Source — AITW Ep047 — Heather Smith on the G20, Industrial Policy, Tech Competition¶
Episode Metadata¶
| Field | Value |
|---|---|
| Episode number | 47 |
| Title | Ep. 47: Heather Smith on fixing the G20, industrial policy, tech competition, and what economists get wrong |
| Publication date | 2020-05-14 |
| Recording date | Wednesday, 6 May 2020 (Darren: "today, Wednesday the 6th of May") |
| Guests | Dr Heather Smith PSM |
| Allan present | Yes |
| Format | Guest interview — first three-way remote recording in podcast history |
Summary¶
First three-way remote recording (Allan, Darren, Heather each in separate locations). Guest is Dr Heather Smith PSM — former Secretary of the Department of Industry, Innovation and Science; former Deputy Director-General of ONA, where she first worked with Allan. Topics: the G20's prospects for COVID recovery (Heather); industrial policy and Australia's structural position (Heather); technology competition and the security-economy tension (Heather); what economists miss (Heather). Allan's contributions are mostly as interviewer and interlocutor, but two items stand out: (1) Heather attributes to Allan the formulation "a few small gardens with high walls and keep the rest open with low or no walls" — a framework for managing critical technology supply chains; and (2) Allan's wild prediction at the close: "few countries are going to be changed" by the pandemic, but "America is asking deep questions about how it operates in the world... the thing that's going to be most different for Australia, when this is over, is that the United States will have, in some way, I don't know how, [changed] itself." New biographical detail: Allan and Heather were co-authoring AFR pieces together during the podcast period. No reading segment.
Key Quotations¶
"Few countries are going to be changed"¶
"Look, lots of countries, most countries are going to be affected by the pandemic, deeply affected by the pandemic. But few of them, I think, are going to be changed. Australia is going to come out the other side of this feeling more like Australia... But it really does seem to me that America is asking deep questions about how it operates in the world, and how it deals with its own problems. And the thing that's going to be most different for Australia, when this is over, is that the United States will have, in some way, I don't know how, itself. So the US, I think, is going to be very different for us when this is all over."

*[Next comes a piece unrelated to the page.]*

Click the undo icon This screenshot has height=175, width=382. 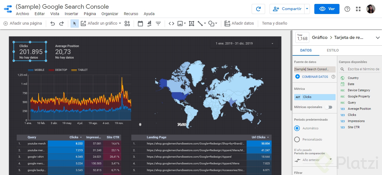point(53,23)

— [00:47:17.220 --> 00:48:27.660]
A structurally interesting prediction: he distinguishes between being "affected" (most countries) and being "changed" (few). The affect/change distinction is characteristic precision — damage and transformation are different things. Australia, he predicts, will be "affected" but not "changed" — it will come out feeling more like itself. America, by contrast, he thinks will be "changed" in some way he cannot yet specify. The honesty is notable: "in some way, I don't know how" — he is confident in the direction of the change, not its form. The prediction is held open as a question, not closed as a verdict. This is his most forward-looking COVID prediction in the corpus to this point.

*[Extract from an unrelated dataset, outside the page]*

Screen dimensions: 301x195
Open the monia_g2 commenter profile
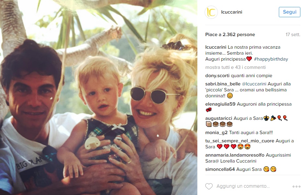pyautogui.click(x=216, y=132)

"A few small gardens with high walls and keep the rest open with low or no walls"¶
[Heather Smith, attributing the formulation to Allan]: "...always like Allan's language in this space about how you need to build a few small gardens with high walls and keep the rest open with low or no walls."
— [00:31:13.640 --> 00:34:59.040]
Heather attributes this to Allan as a characteristic formulation — which makes it a third-party confirmation of a phrase he uses in other contexts (presumably in writing or prior discussions). The image is precise: the error is treating all technological and supply chain security as the same problem. Some areas genuinely require protective walls (foundational technologies with dual military-civil application); most do not. "Small gardens with high walls" — limited in scope, clearly delimited — and "low or no walls everywhere else." The metaphor resists both the all-wall (technological nationalism) and no-wall (naive openness) positions. Heather's "always like Allan's language" suggests it is a repeated formulation, not a one-off.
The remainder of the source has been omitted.